• _SUPPLIED INFORMATION_:

* * *

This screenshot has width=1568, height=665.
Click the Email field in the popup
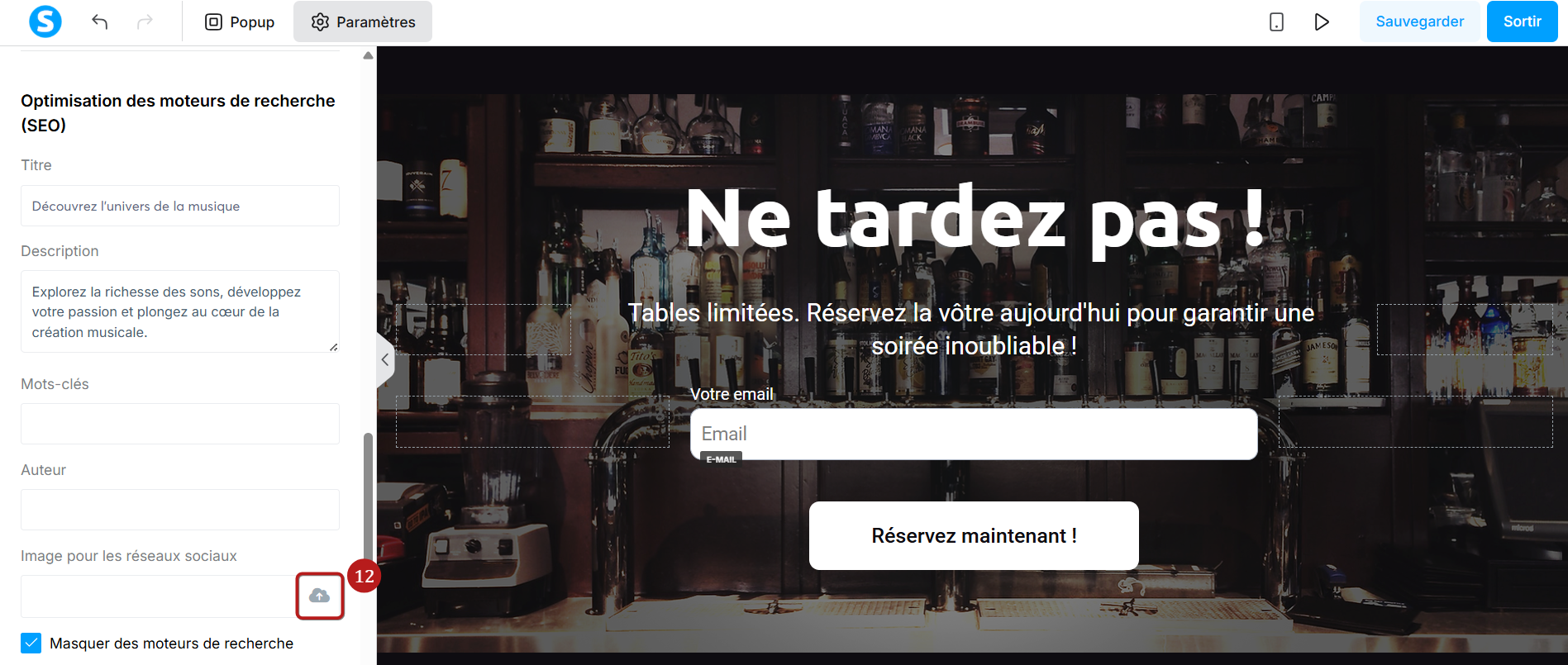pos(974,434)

* * *

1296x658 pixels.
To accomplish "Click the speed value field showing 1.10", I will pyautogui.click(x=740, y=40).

* * *

Render the records as a JSON list of strings, one string per line and blank lines omitted, covering everything from the line containing "This screenshot has width=1568, height=665." down to the line containing "pos(974,434)", inclusive. Leave the pictures out of the list.

• _EXPECTED ANSWER_:
[
  "This screenshot has width=1568, height=665.",
  "Click the Email field in the popup",
  "pos(974,434)"
]